WORK ITEM — After reading the lines below, count those that contain "agent" and give the count alone.

ENTRIES PROVIDED —

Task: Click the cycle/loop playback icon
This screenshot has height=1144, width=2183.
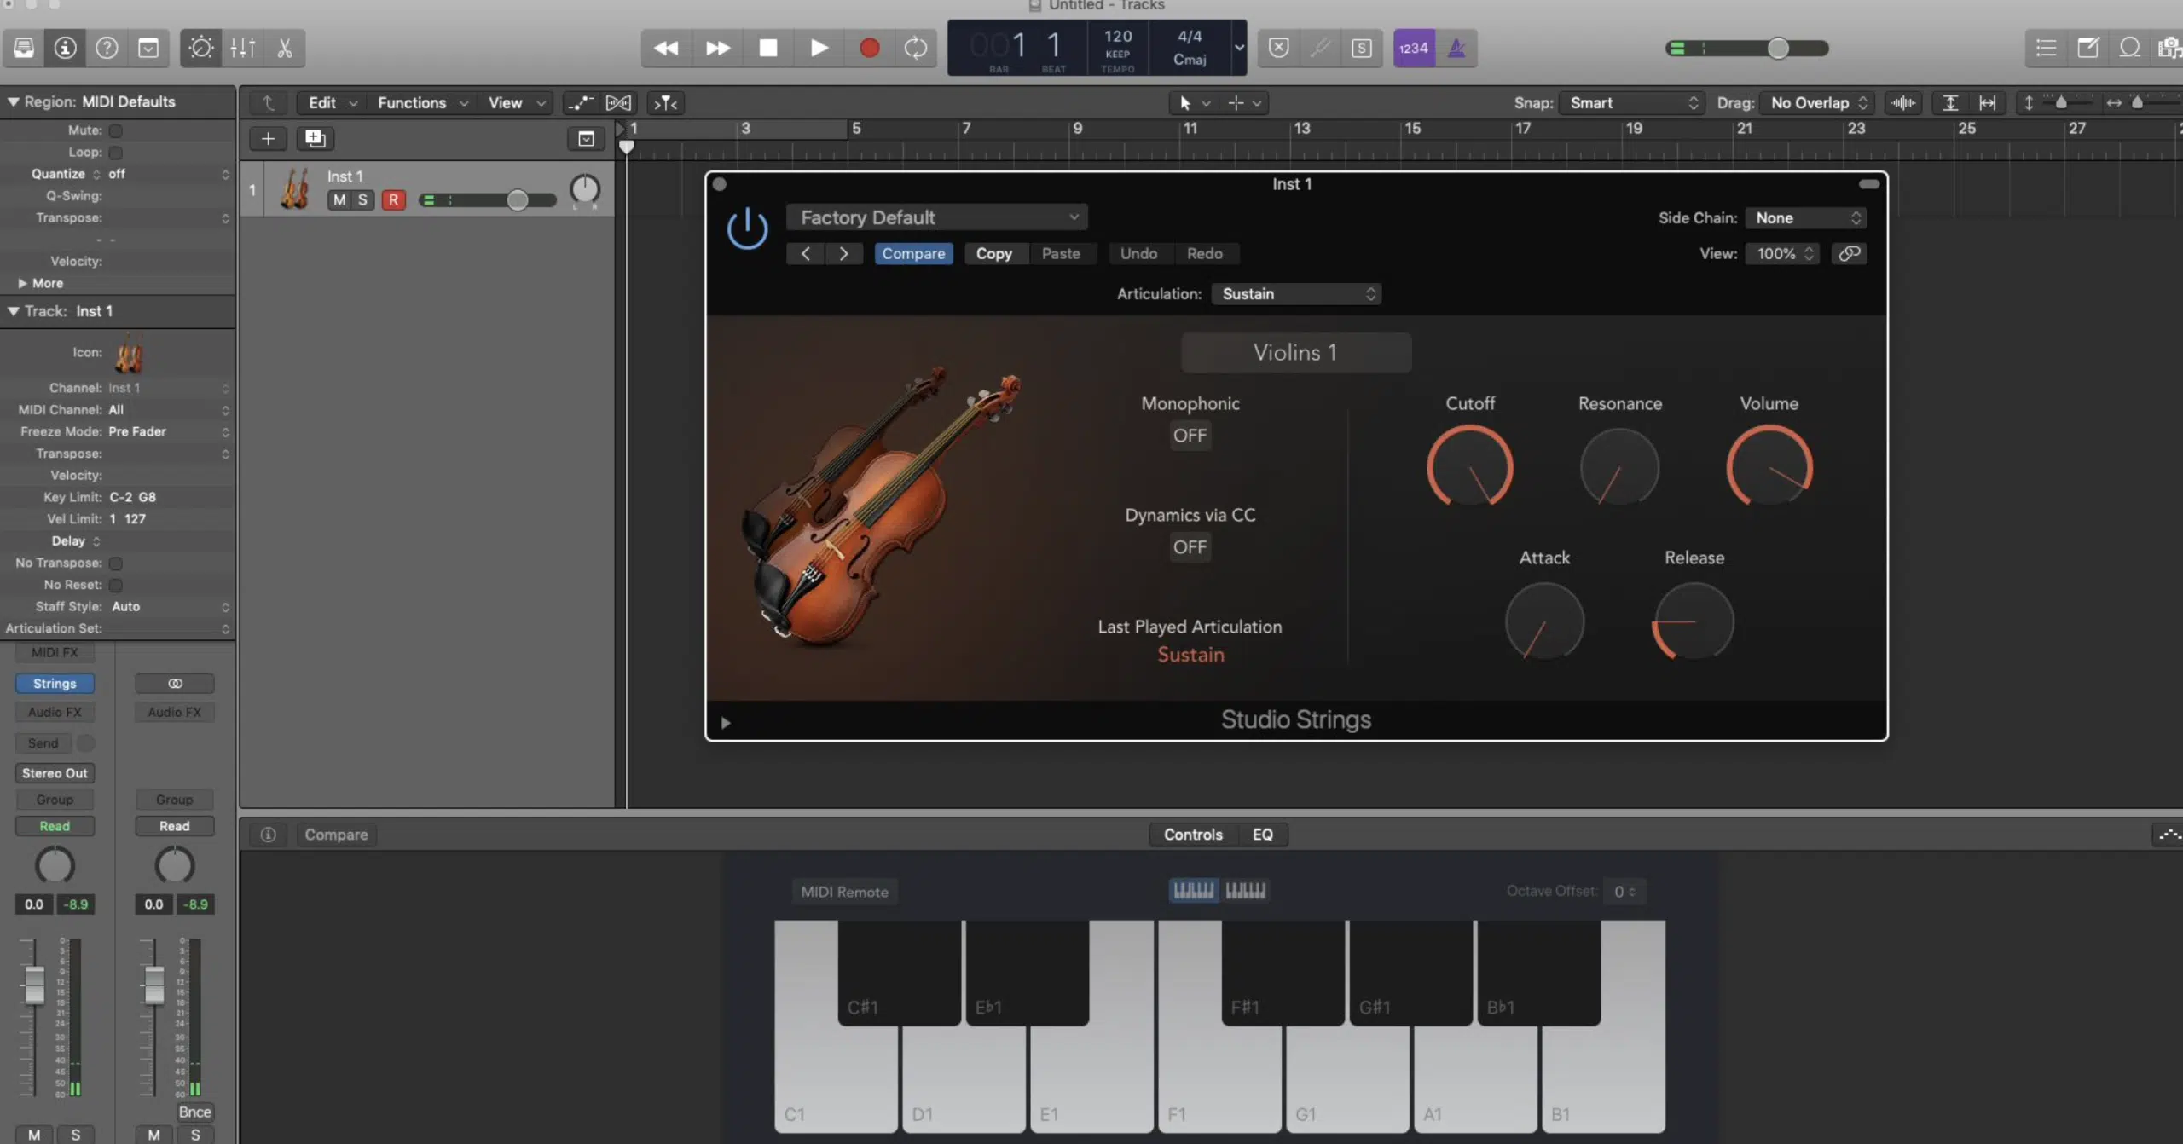Action: 918,48
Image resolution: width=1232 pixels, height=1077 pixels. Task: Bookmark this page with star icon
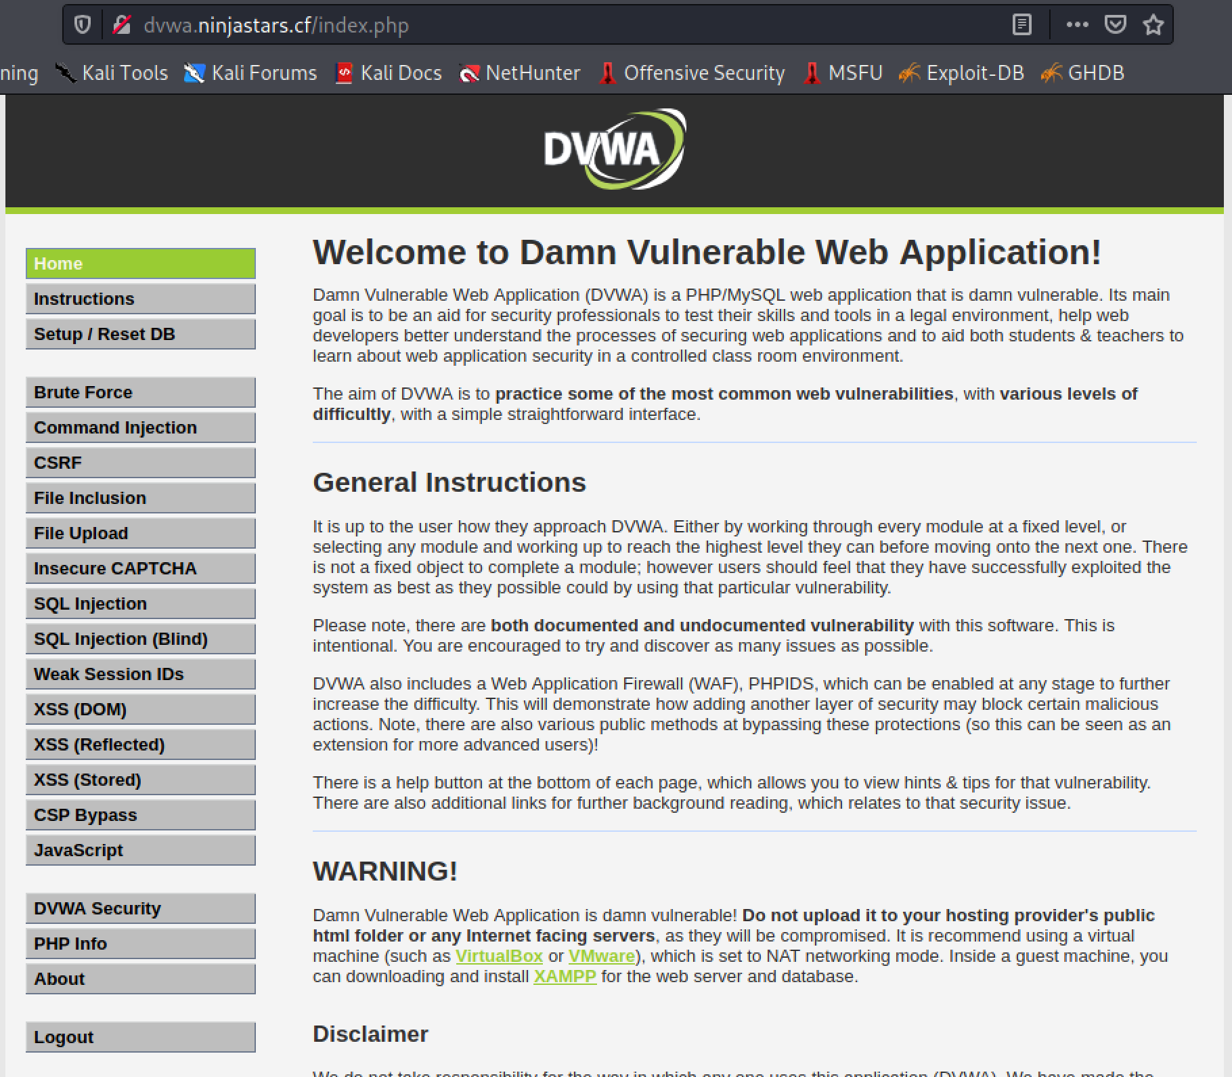[1153, 25]
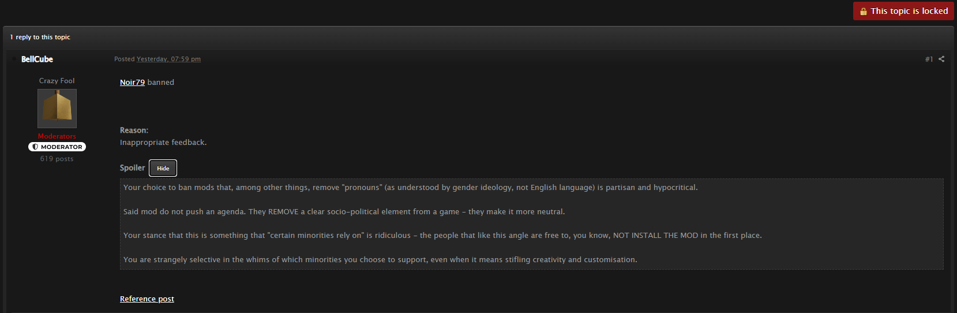Click the 'Inappropriate feedback.' reason text
This screenshot has width=957, height=313.
[163, 142]
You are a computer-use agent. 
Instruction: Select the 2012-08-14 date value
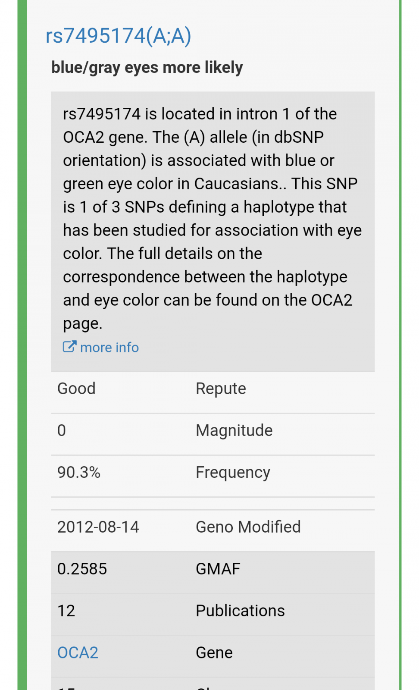point(98,527)
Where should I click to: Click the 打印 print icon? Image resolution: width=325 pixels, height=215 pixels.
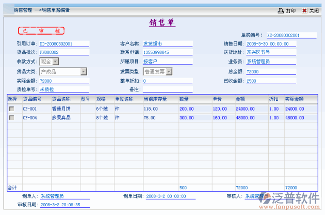coord(281,10)

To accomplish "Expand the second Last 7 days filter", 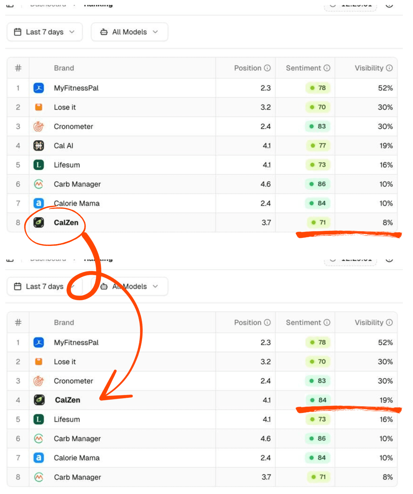I will [45, 286].
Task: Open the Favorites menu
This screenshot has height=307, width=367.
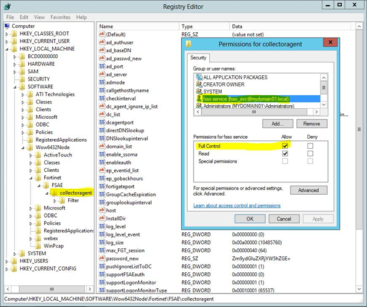Action: (60, 18)
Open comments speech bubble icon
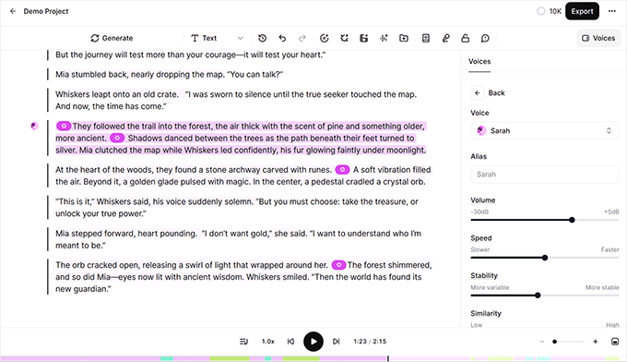 (485, 38)
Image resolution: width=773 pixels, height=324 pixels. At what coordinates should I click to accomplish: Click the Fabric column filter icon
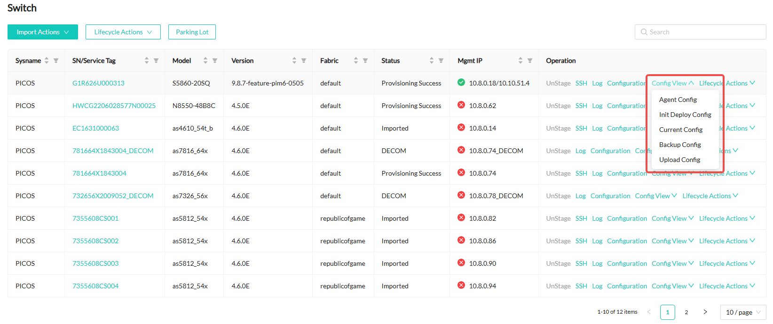click(365, 61)
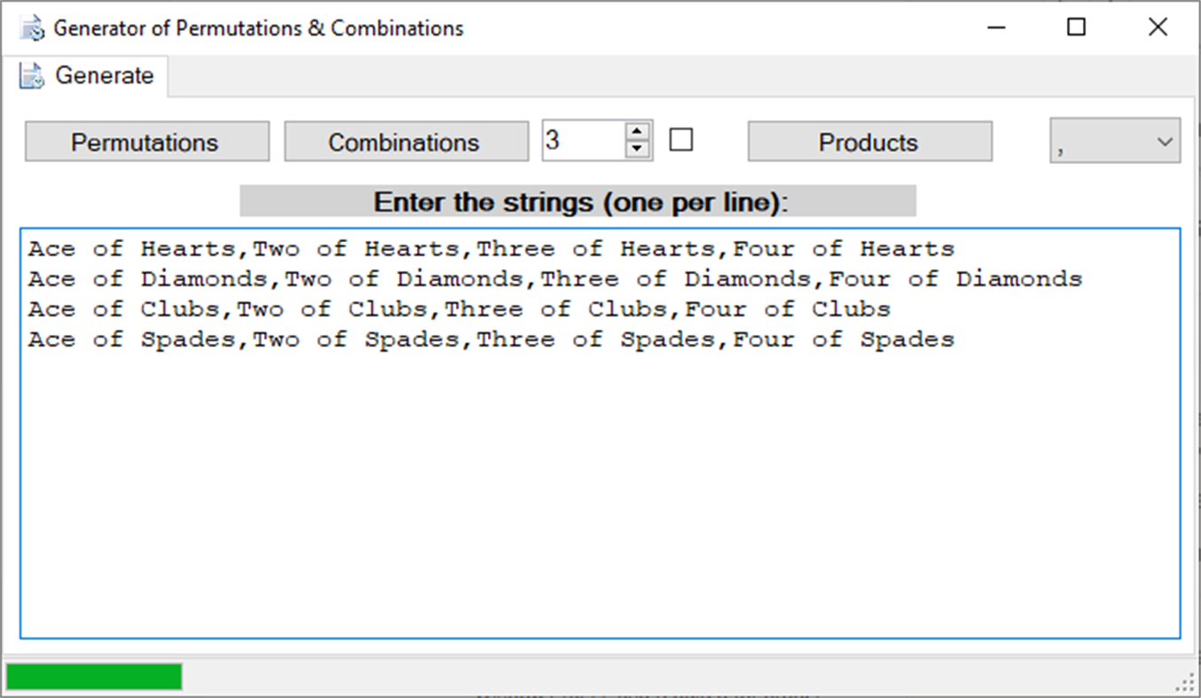Click the Permutations button

(145, 141)
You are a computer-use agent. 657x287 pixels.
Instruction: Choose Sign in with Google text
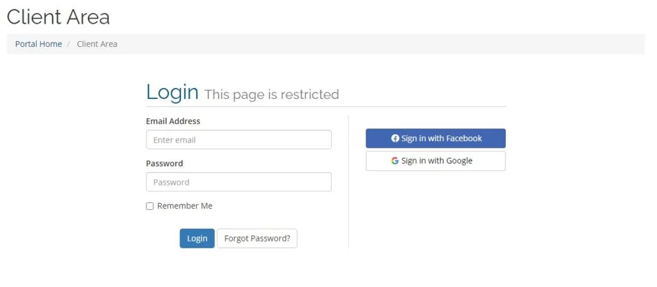click(x=437, y=161)
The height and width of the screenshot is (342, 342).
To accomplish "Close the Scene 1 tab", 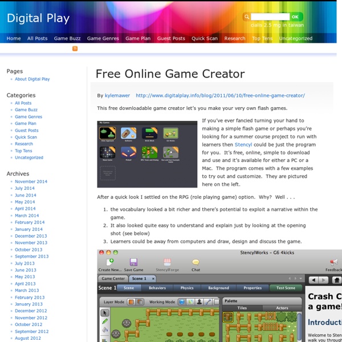I will (152, 279).
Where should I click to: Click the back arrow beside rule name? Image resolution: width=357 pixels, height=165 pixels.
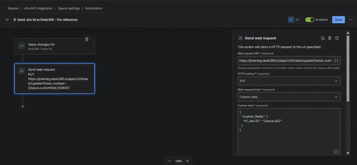tap(8, 20)
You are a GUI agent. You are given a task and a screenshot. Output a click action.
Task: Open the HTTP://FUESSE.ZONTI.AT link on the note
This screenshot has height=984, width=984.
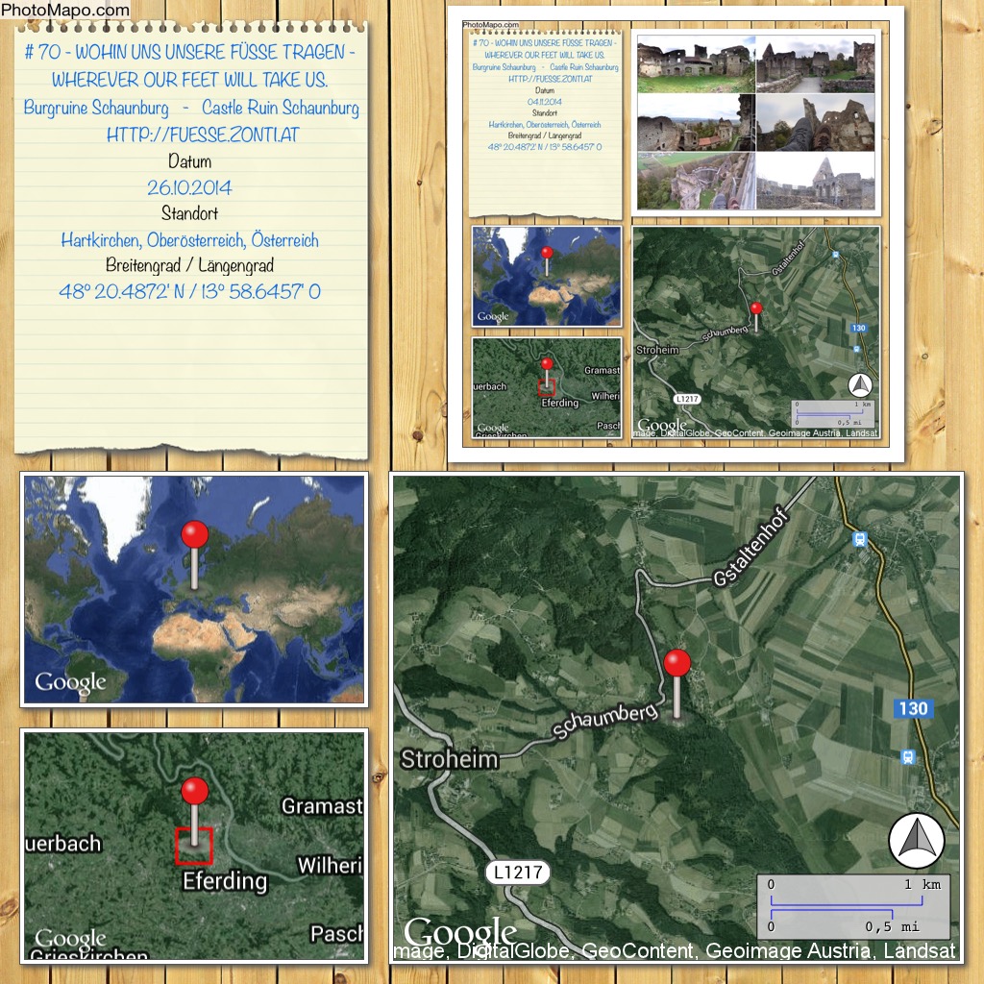pyautogui.click(x=202, y=135)
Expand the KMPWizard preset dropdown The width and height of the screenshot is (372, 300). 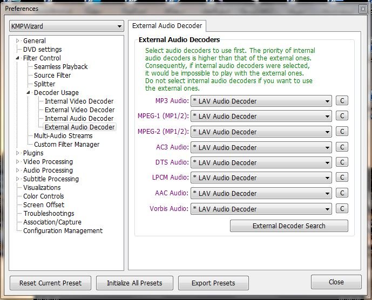pyautogui.click(x=66, y=26)
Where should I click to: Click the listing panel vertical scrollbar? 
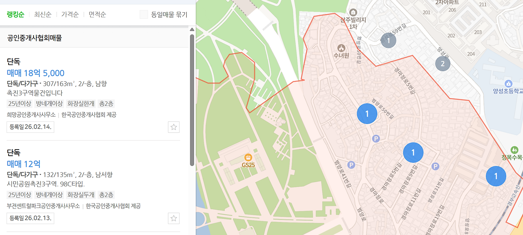(x=192, y=100)
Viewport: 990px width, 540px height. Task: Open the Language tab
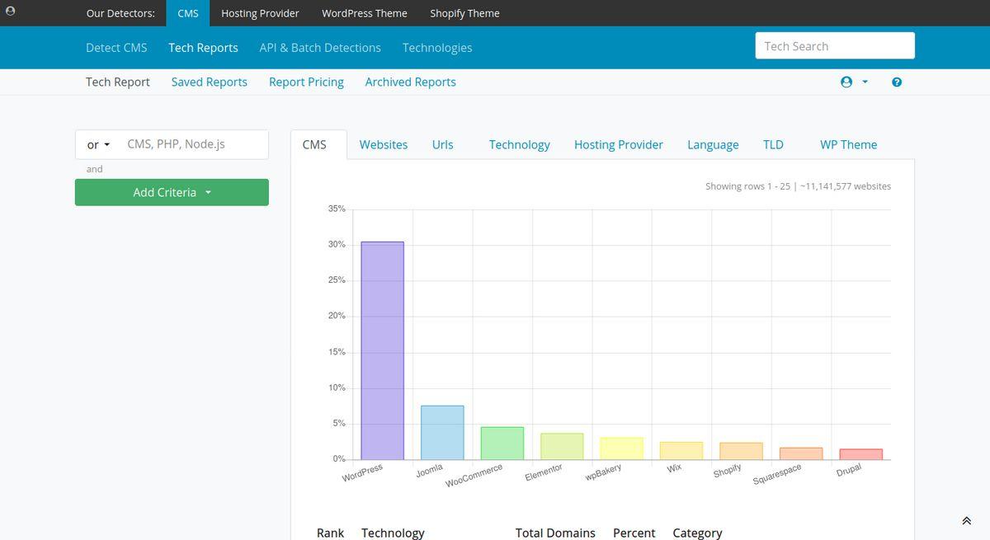pos(713,144)
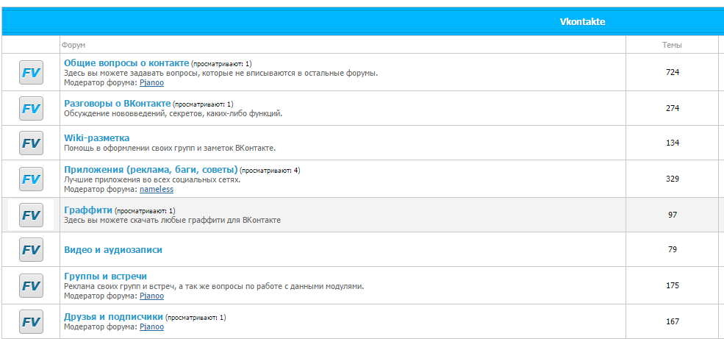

SOLUTION TO THIS TASK — 3